**EXTRACTED TEXT:**
"""

Sanders campaign threatens legal action against DNC
By Catherine Treyz, Dan Merica and Jeremy Diamond
Bernie Sanders' campaign on Friday threatened to take the Democratic National Committee to federal court if the party organization doesn't restore the campaign's access to a crucial voter database.
The internal warfare exploded after the DNC cut off Sanders from the database and charged that the Vermont senator's presidential campaign exploited a software error to improperly access confidential voter information collected by Hillary Clinton's team.
Coming the day before a Democratic debate, the developments fueled a long-held belief in the Sanders camp and among his allies that the DNC has stacked the deck in favor of Clinton.
The revelation poses a setback for Sanders, who is mounting a liberal challenge to the former secretary of state. The DNC database is a goldmine of information about voters and being blocked from it could complicate Sanders' outreach efforts. The timing is also challenging, just weeks before Clinton and Sanders are slated to compete in the Iowa caucuses.
At a press conference in Washington on Friday, Sanders campaign manager Jeff Weaver accused the DNC of trying to sabotage the campaign and he vowed to fight the DNC in federal court if the campaign's access to the data is not quickly restored.
"The DNC, in an inappropriate overreaction, has denied us access to our own data," Weaver said. "In other words, the leadership of the Democratic National Committee is actively trying to undermine our campaign ... If they hold our data hostage, we will be in federal court this afternoon seeking immediate relief."

"""

**DATA SECTION:**
"""

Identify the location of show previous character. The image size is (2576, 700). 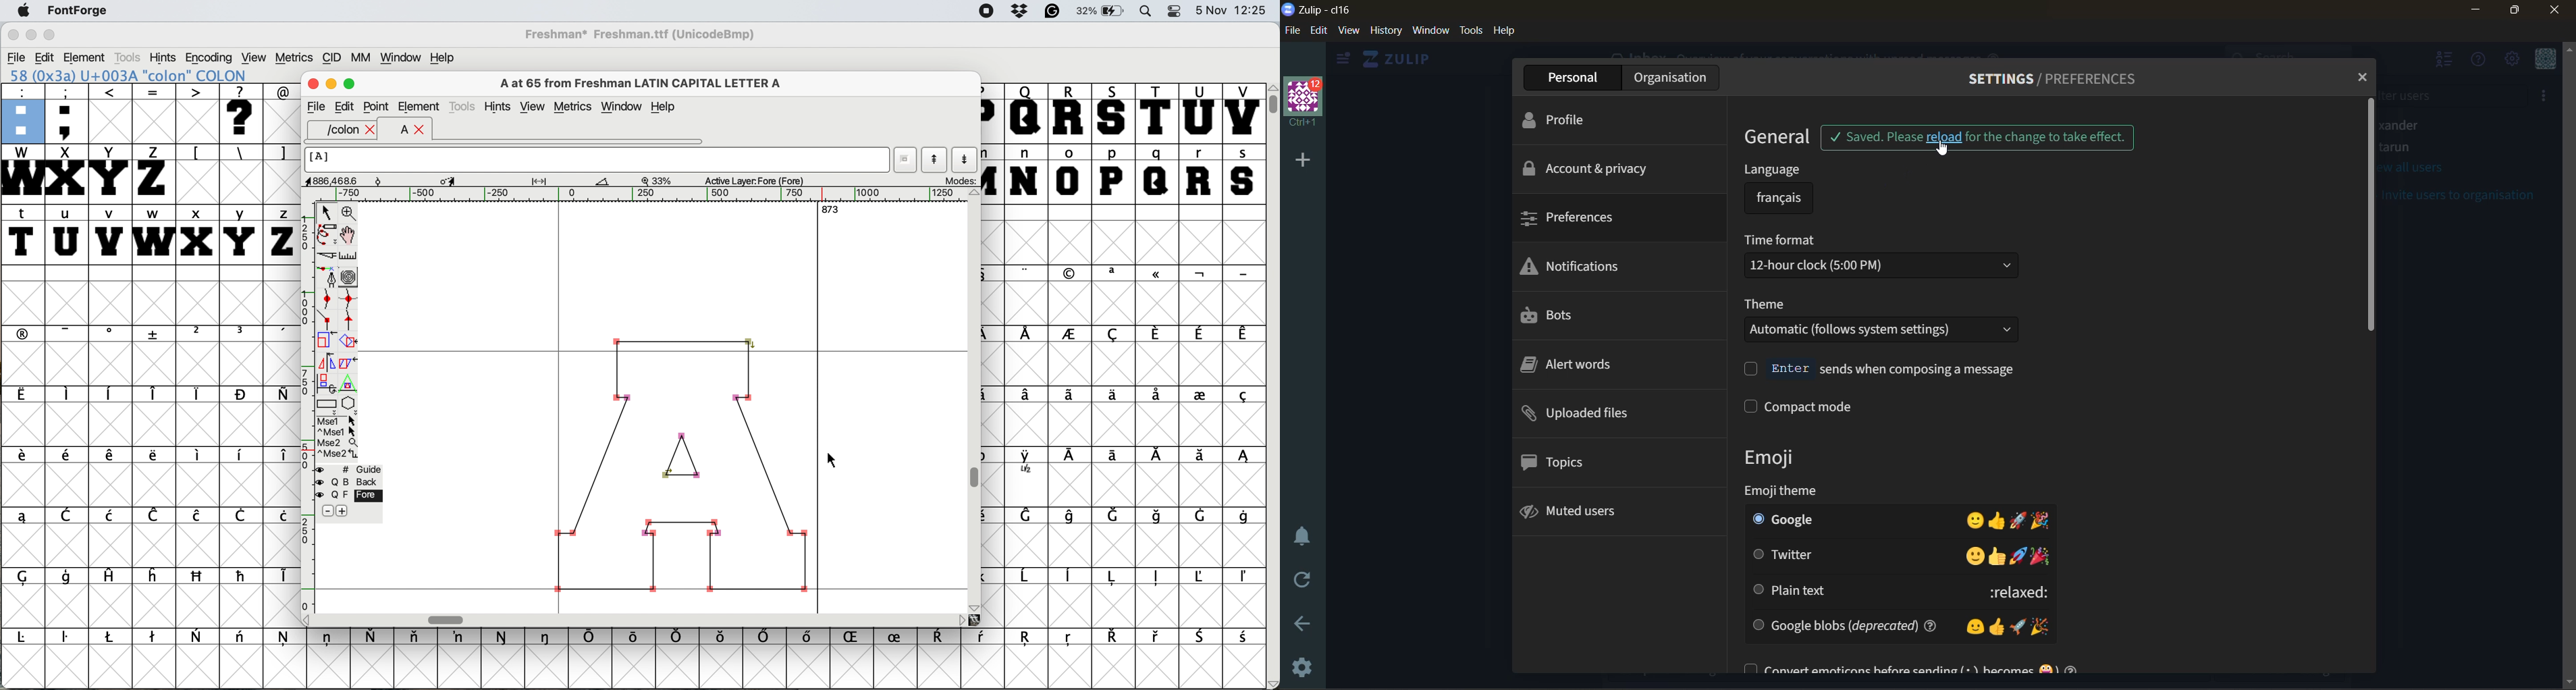
(932, 157).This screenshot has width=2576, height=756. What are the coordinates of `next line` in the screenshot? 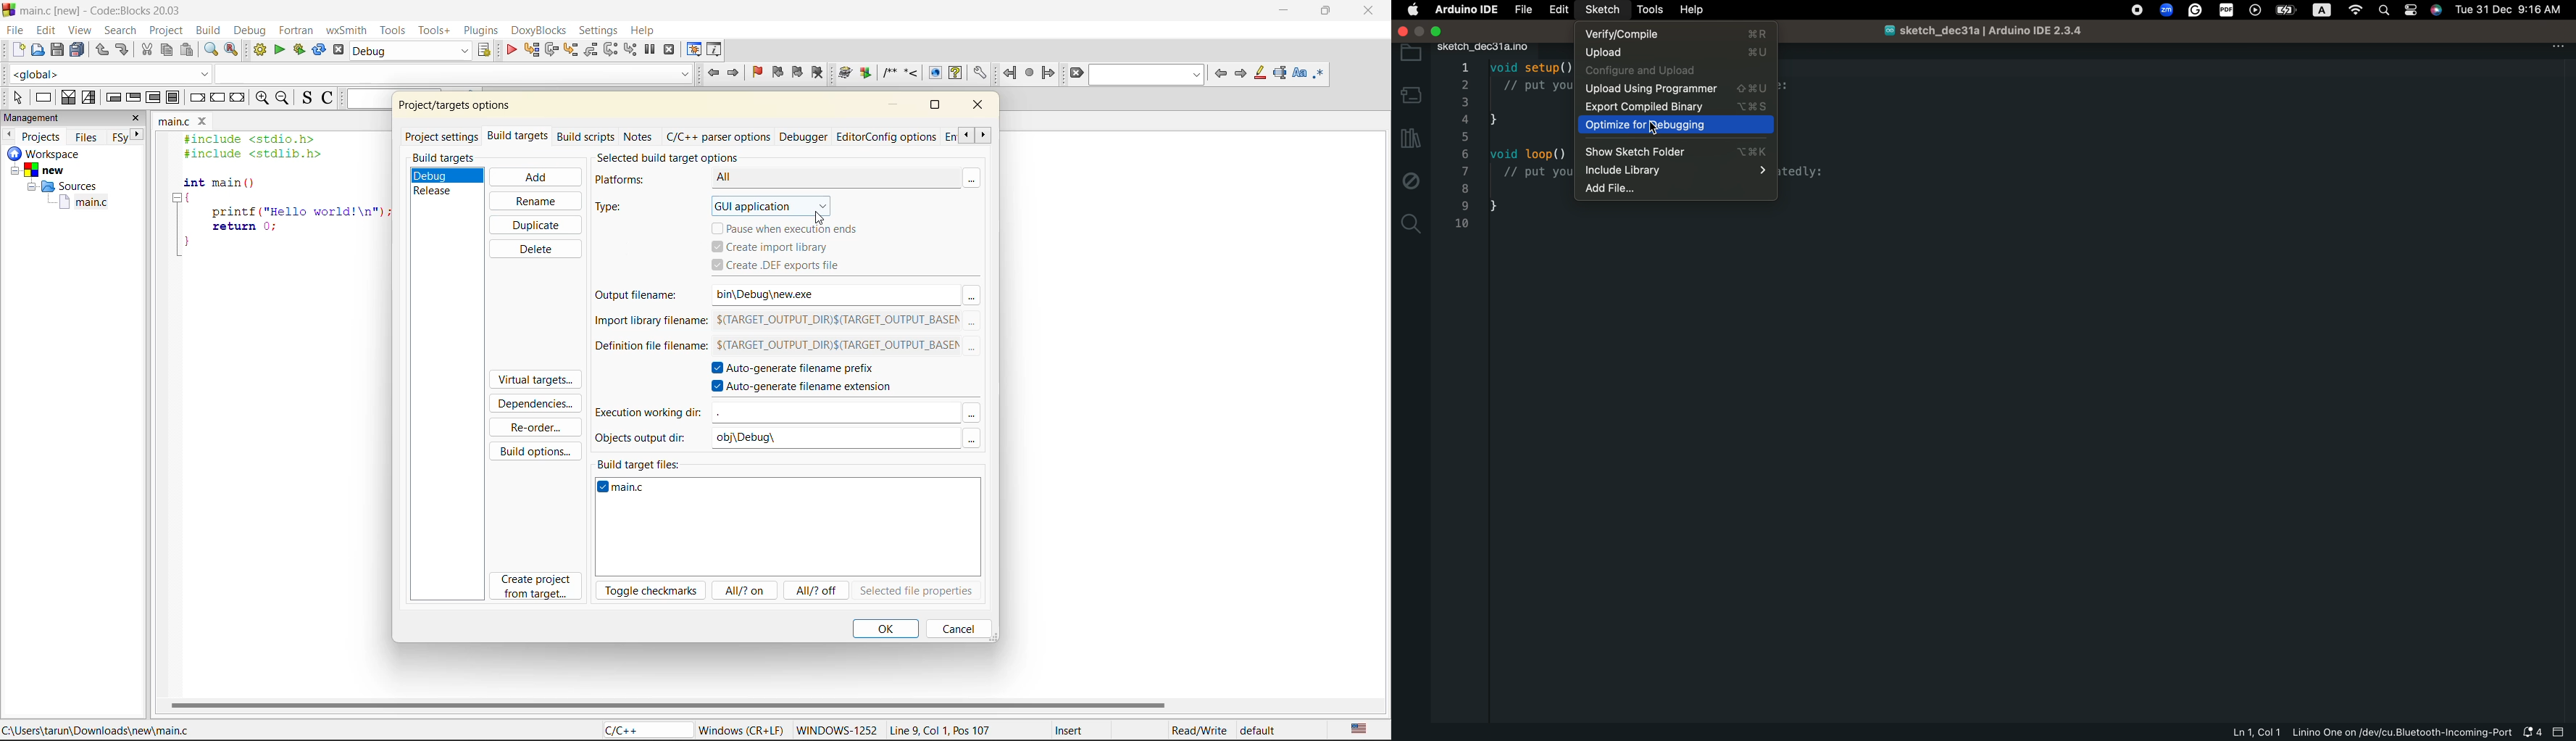 It's located at (553, 51).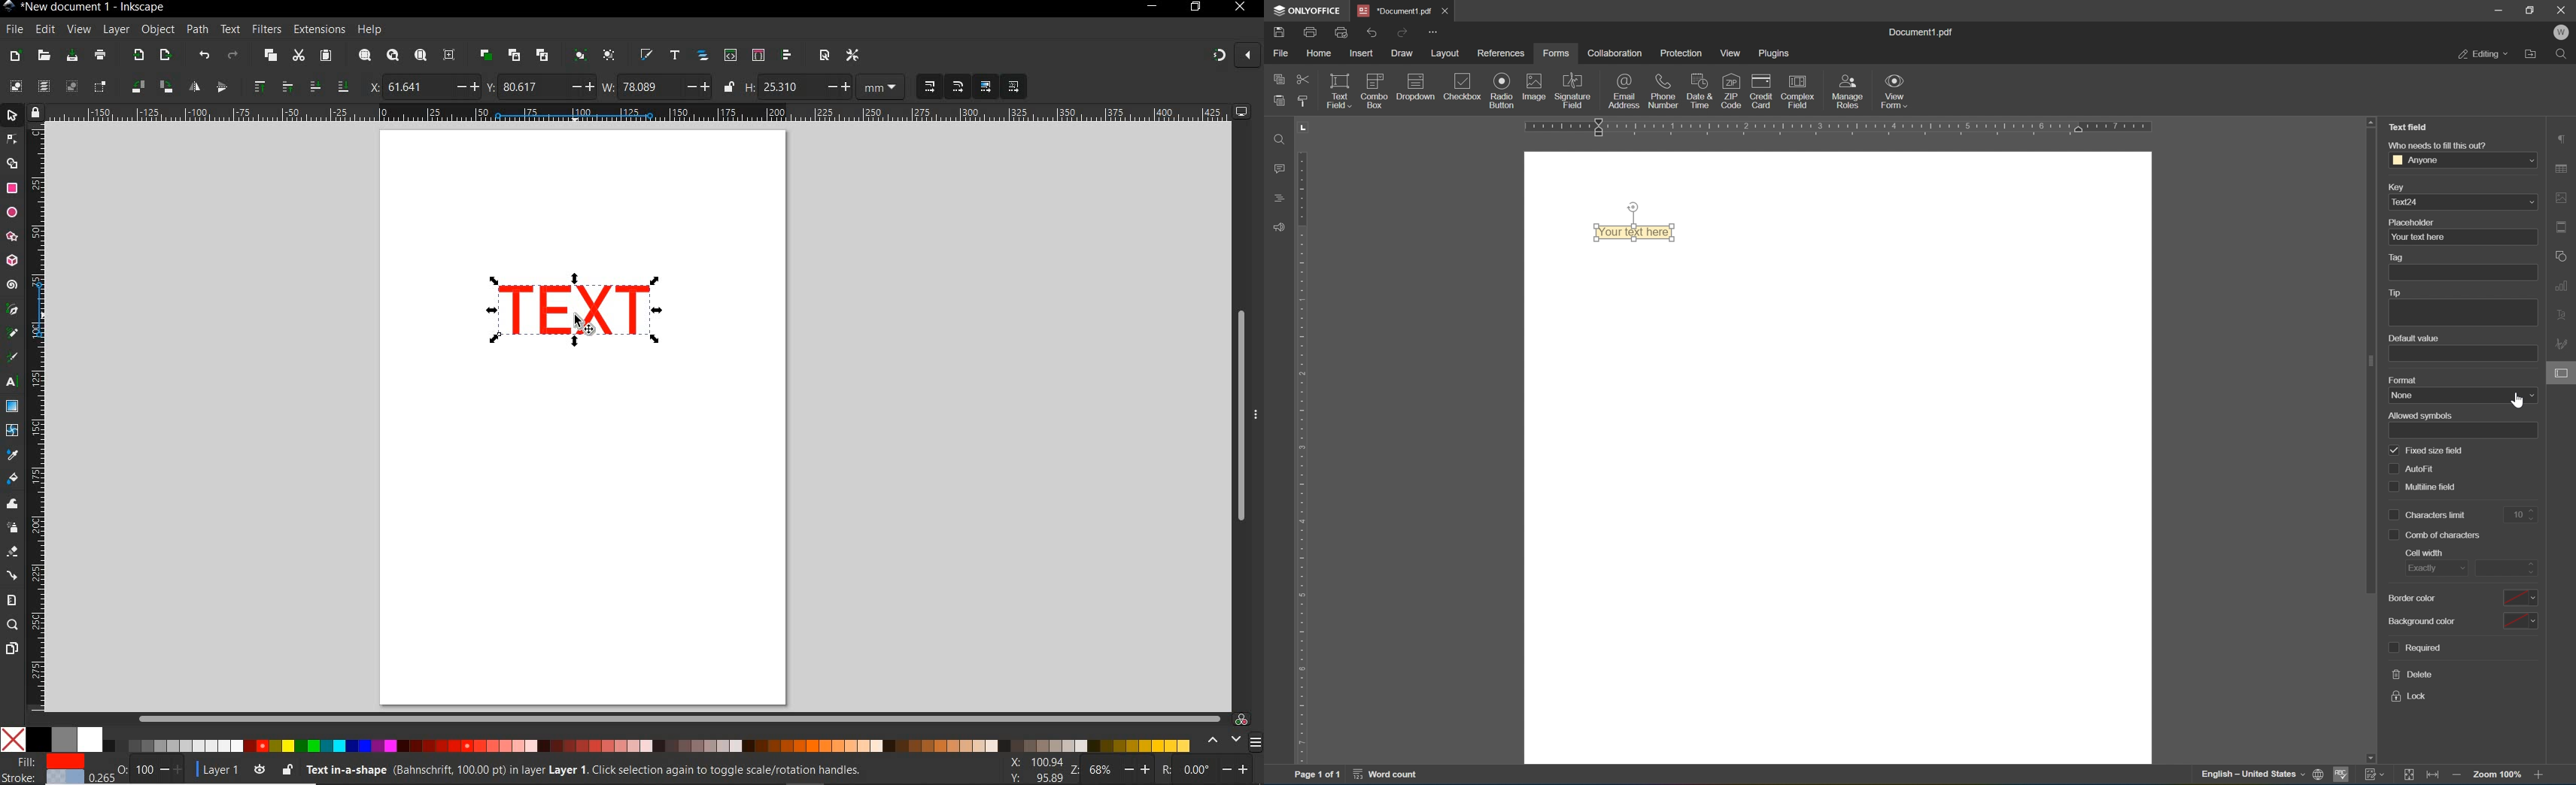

"""

**YOUR TASK:** Repeat from the Sanders campaign story the stretch from "Sanders campaign threatens" through "crucial voter database.". The data is separate material and has no connection to the news story about the Sanders campaign.

**WRITTEN SOLUTION:**
Sanders campaign threatens legal action against DNC
By Catherine Treyz, Dan Merica and Jeremy Diamond
Bernie Sanders' campaign on Friday threatened to take the Democratic National Committee to federal court if the party organization doesn't restore the campaign's access to a crucial voter database.